Reciprocation is the very basis of society. People form alliances for practical reasons:
they get something from interacting with others. A one-sided relationship, in which one
person acts as a parasite upon another by constantly taking from them while
giving nothing in return, is highly undesirable – at least to the party who
acts as host to an ungrateful parasite.
Such people are disliked and, when the host has had their fill, they
become actively disliked and even shunned.
Yet this is the behavior of most brands in social media:
they are shameless self-promoters who want attention, and the celebrity status
of being adored by millions while remaining aloof and disdainful of their
followers. They do seem to pay general
lip-service – “we thank our customers” and “we appreciate our fans” – but in
terms of their behavior in general, it certainly doesn’t show. In this sense, it’s fair to say that most
brands are attention whores, who demand admiration and affection while giving
none in return – and yet they wonder why their social media campaigning has
such poor results.
Reciprocity is one of the most powerful weapons of influence, so powerful that it is a common tactic used by con artists: they
pretend to like someone, do them a small favor, and then ask for a much larger
favor in return. And quite often, they
get it. Normal people are fair in their
dealings with others, and this can be easily exploited – if someone likes them,
they feel they must like them back; if someone does them a favor, they feel
they owe a favor in return. They feel
uneasy, like the scales of justice are out of balance until they take action to
even things out. But to leverage this
propensity, one must take the initiative – to give before asking for something
in return.
This can be seen in social media: if you follow a person on
Twitter, chances are they will follow you back; if you view someone’s profile
on LinkedIn, chances are they will view yours; if you “like” someone’s post on
Facebook, chances are they will “like” one of your posts in a relatively short
amount of time. Show interest in someone,
and they will reciprocate by showing interest in you. But you must make the first move if you want
to initiate a relationship with another person.

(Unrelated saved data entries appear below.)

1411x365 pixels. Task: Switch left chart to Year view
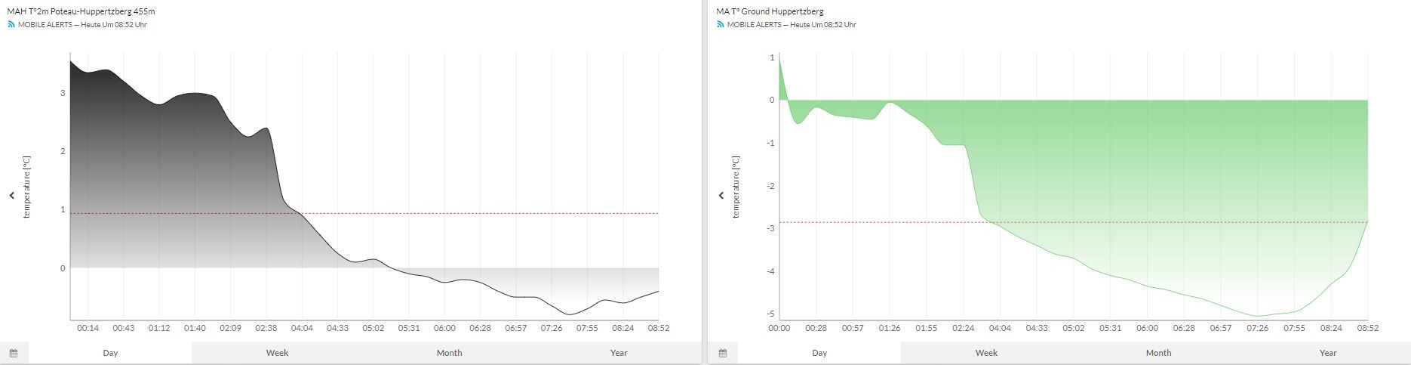pos(619,353)
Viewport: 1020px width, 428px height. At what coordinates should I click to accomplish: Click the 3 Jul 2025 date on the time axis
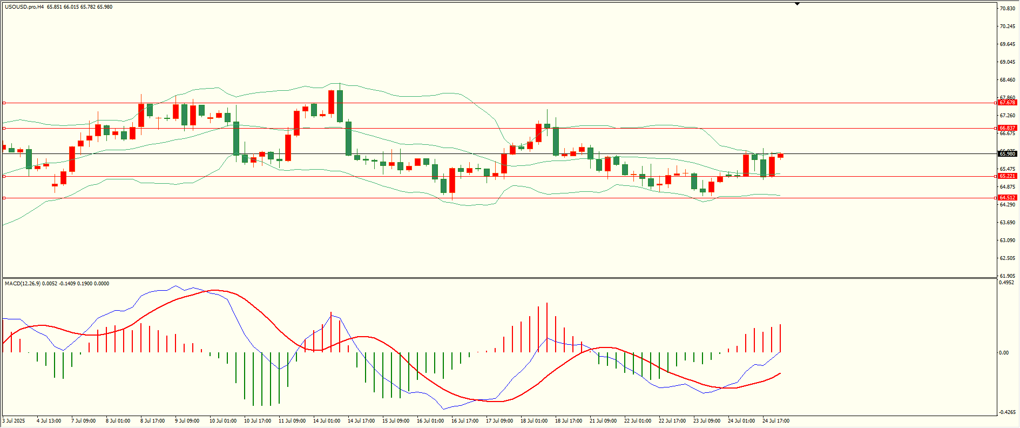(x=14, y=420)
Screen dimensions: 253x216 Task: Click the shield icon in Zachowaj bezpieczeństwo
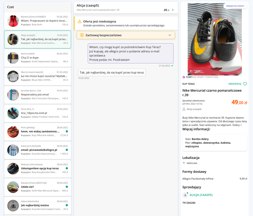click(82, 35)
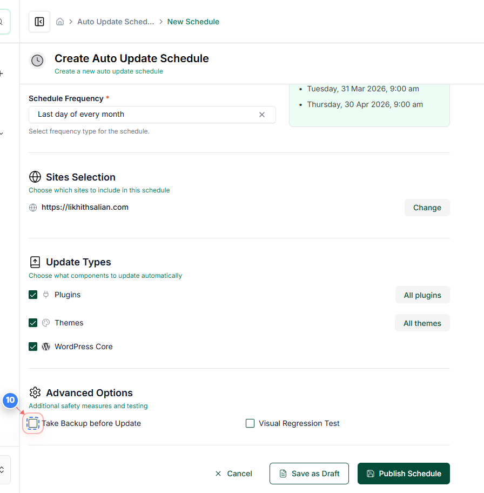Image resolution: width=484 pixels, height=493 pixels.
Task: Click the update arrow icon beside Update Types
Action: pos(35,262)
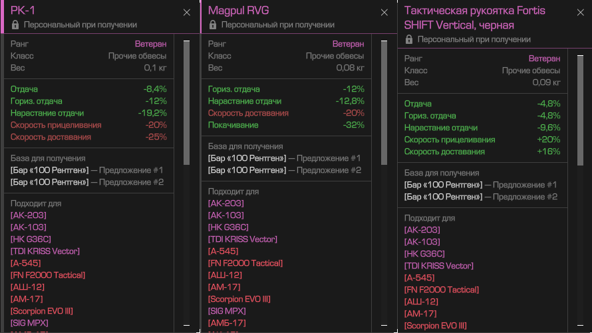Click lock icon in PK-1 panel
592x333 pixels.
(15, 25)
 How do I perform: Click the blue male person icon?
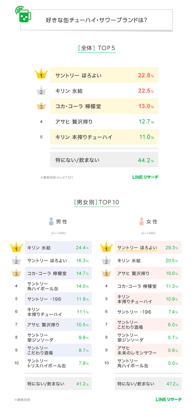coord(51,221)
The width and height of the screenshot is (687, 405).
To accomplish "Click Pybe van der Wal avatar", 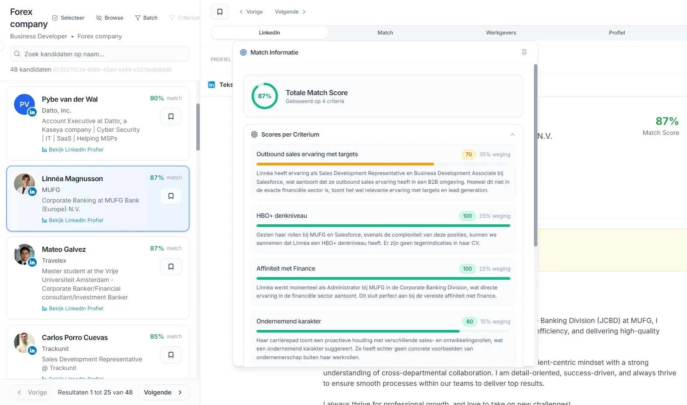I will pos(24,105).
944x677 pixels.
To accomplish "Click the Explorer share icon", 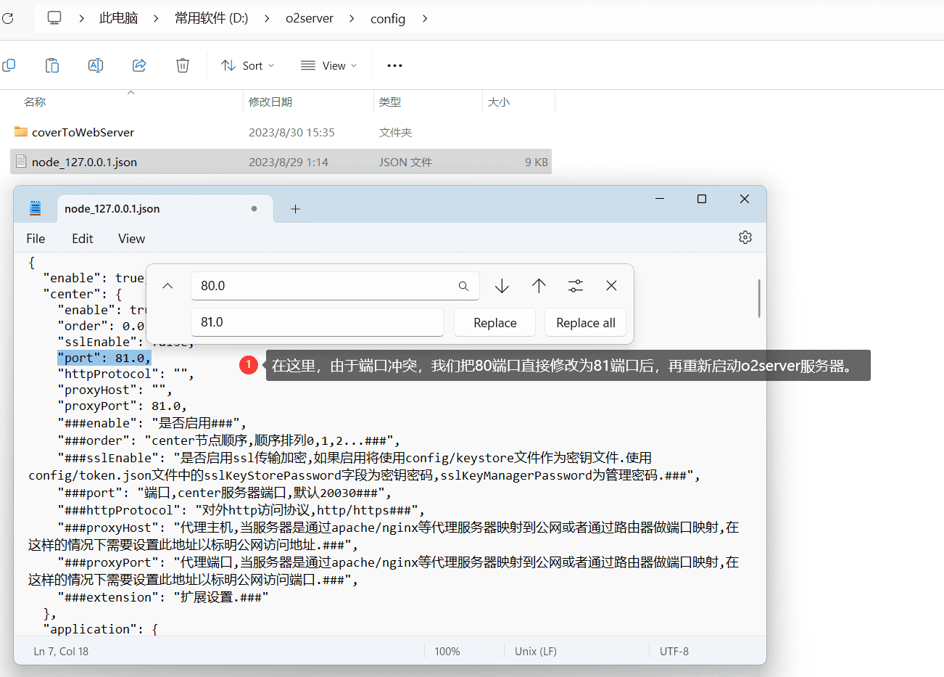I will point(139,65).
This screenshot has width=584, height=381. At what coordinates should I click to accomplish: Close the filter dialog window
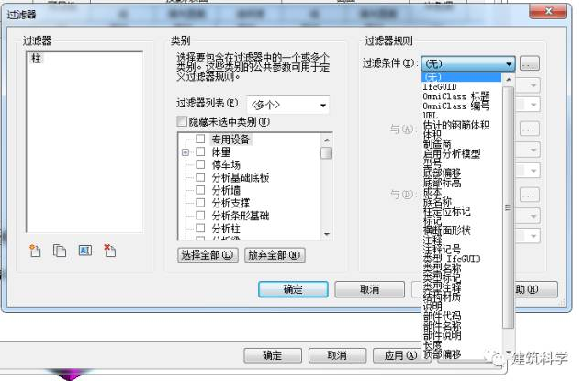(549, 9)
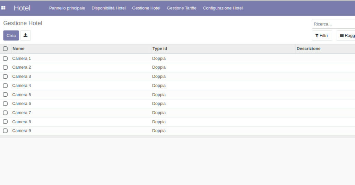Open the Gestione Tariffe menu
The image size is (355, 185).
coord(181,8)
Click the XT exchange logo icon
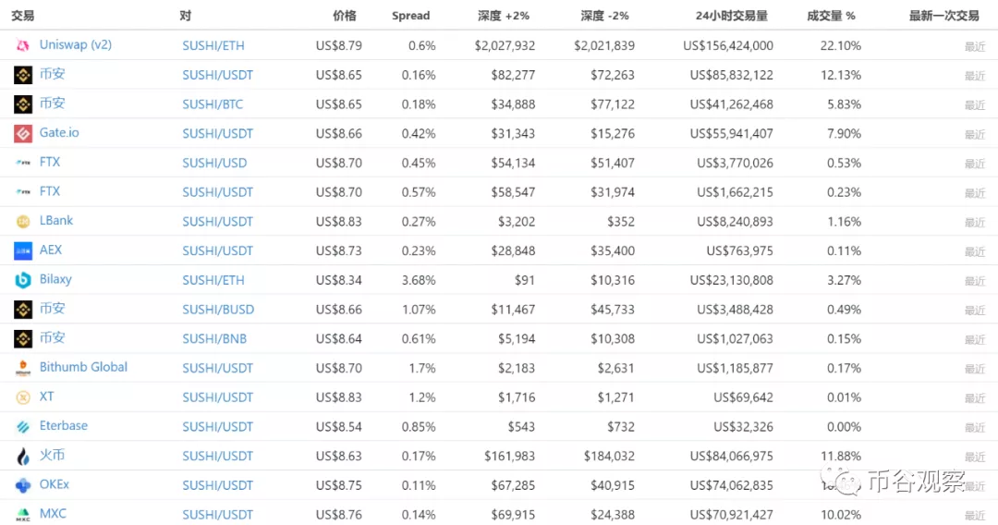 pos(23,397)
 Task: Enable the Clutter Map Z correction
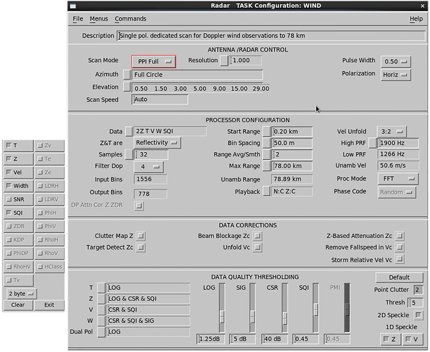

Granted, this is not universally true: there is the concept
of the creep/stalker who follows people around on social media. Psychologically, men are more likely than
women to welcome the affection of a stranger (women take it as a threat) – and
it does depend on what kind of person is showing affection. There are some individuals who are
distrusted, whether for superficial reasons (their appearance or reputation) or
practical concerns (their behavior). But
for the most part, people respond warmly to those who warm to them.
But back on point: the behavior of most brands in social
media is entirely parasitic: they want to be “liked” and even abjectly beg
people to follow them, but they do not like or follow others in return. It’s rare, almost unheard of, for a brand to
“like” a post by one of their customers or prospects – and it seems to me that
if a brand wishes to make successful use of social media, it should consider
what it is willing to give in exchange for what it wishes to get.